Start RECORDS SHOWN

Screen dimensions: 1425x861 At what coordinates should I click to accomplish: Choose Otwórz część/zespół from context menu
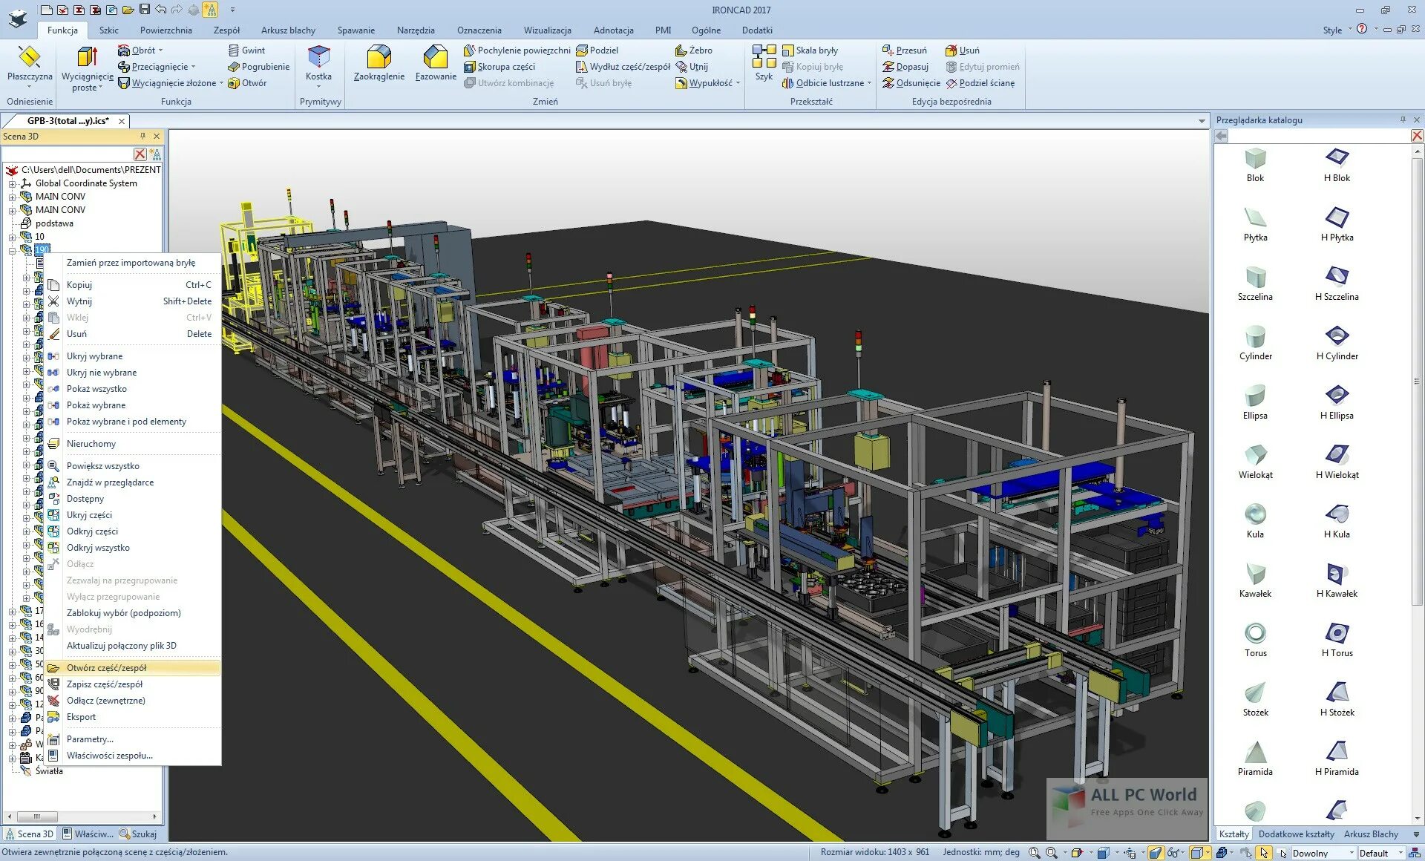pyautogui.click(x=106, y=668)
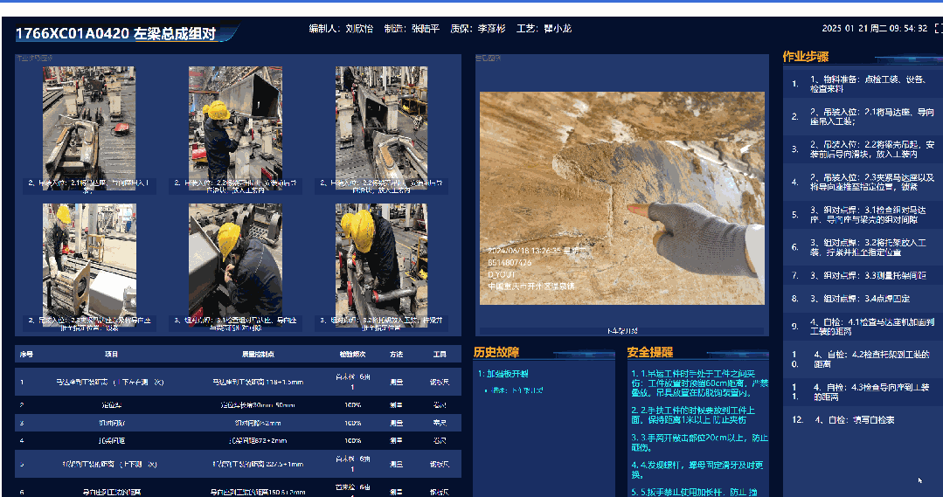Click the large crack defect photo

[x=621, y=198]
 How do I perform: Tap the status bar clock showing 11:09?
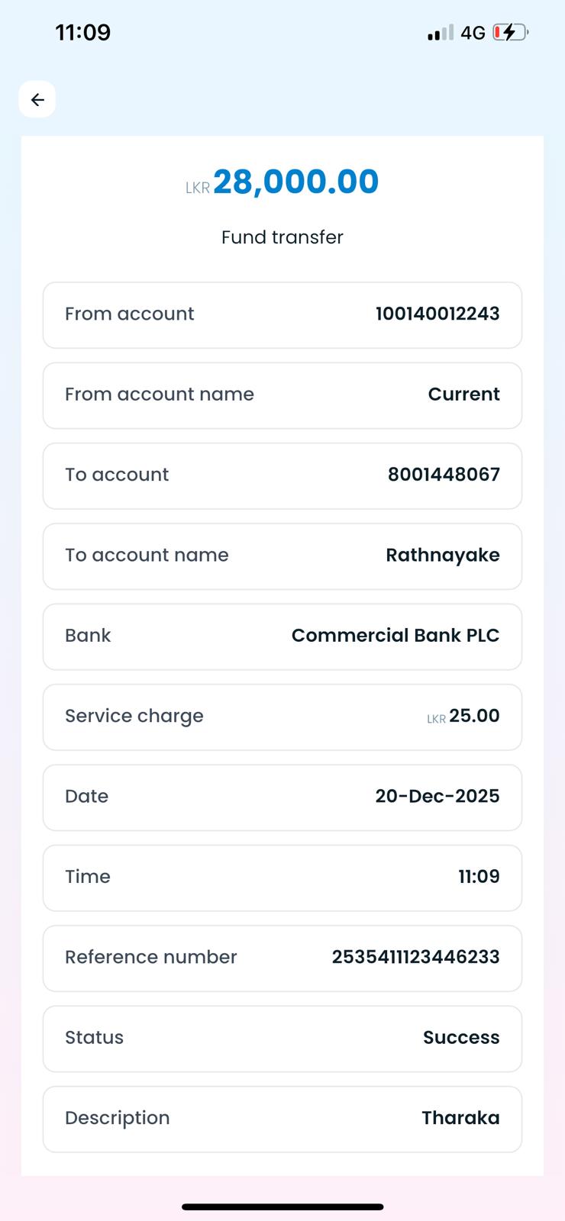[x=83, y=32]
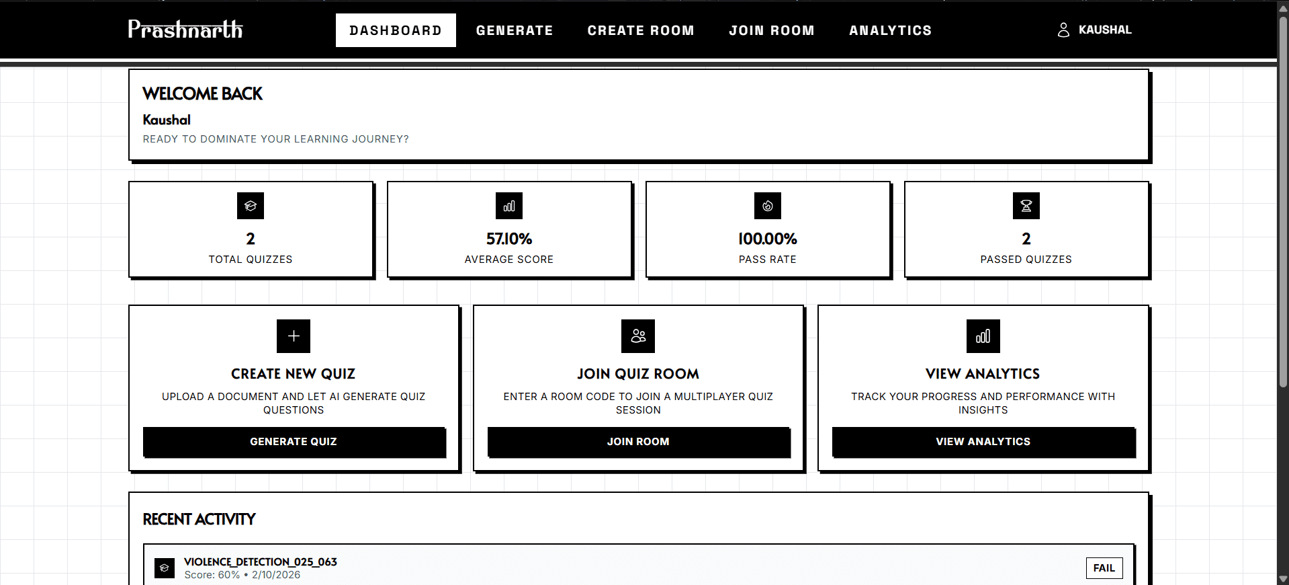The height and width of the screenshot is (585, 1289).
Task: Click the quiz icon beside VIOLENCE_DETECTION_025_063
Action: [165, 568]
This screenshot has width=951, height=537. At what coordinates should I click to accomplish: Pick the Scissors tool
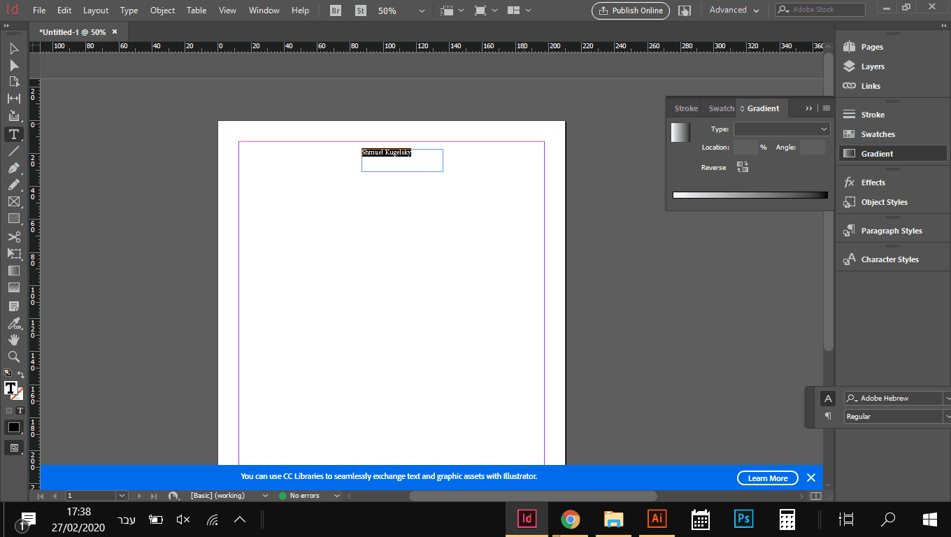point(13,237)
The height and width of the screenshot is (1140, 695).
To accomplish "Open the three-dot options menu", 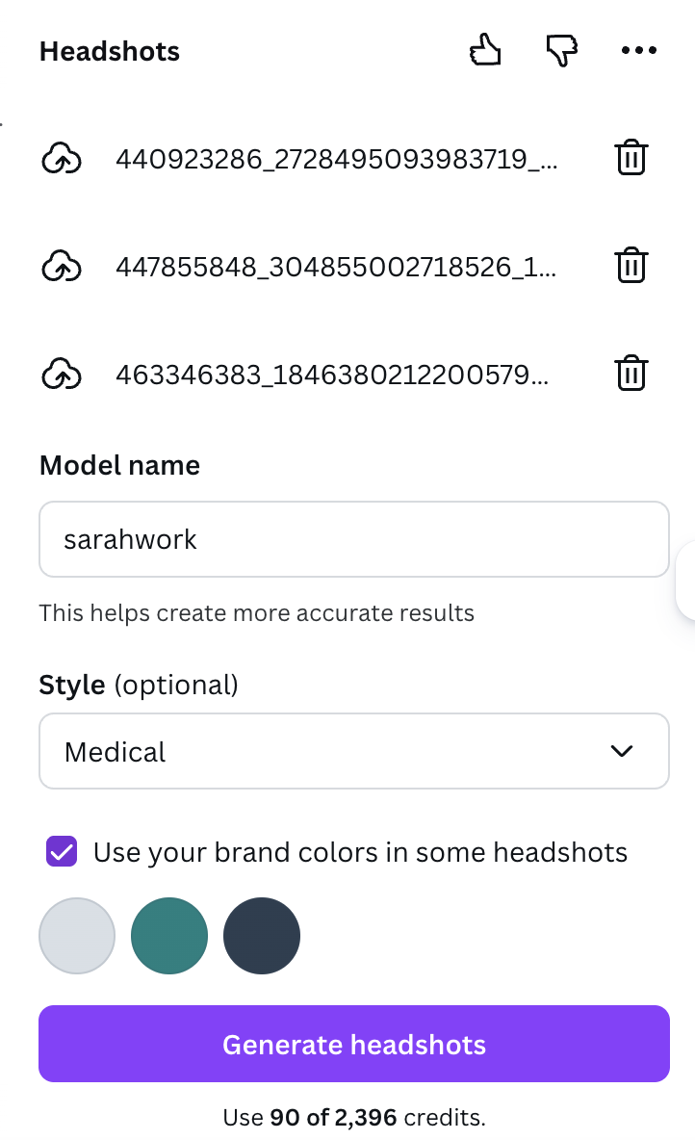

End RECORDS SHOWN

DESCRIPTION OF THE TASK: Reproduce all of the records above word for word, omitting the pictures.

TASK ANSWER:
Screen dimensions: 1425x861 At what coordinates should I click to accomplish: Choose Otwórz część/zespół from context menu
pyautogui.click(x=106, y=668)
Click the large crack defect photo

[x=621, y=198]
 How do I perform: Tap the status bar clock showing 11:09?
[x=83, y=32]
The height and width of the screenshot is (585, 1289).
Task: Click the quiz icon beside VIOLENCE_DETECTION_025_063
Action: [165, 568]
This screenshot has width=951, height=537. At what coordinates should I click to accomplish: Pick the Scissors tool
point(13,237)
The height and width of the screenshot is (1140, 695).
To accomplish "Open the three-dot options menu", 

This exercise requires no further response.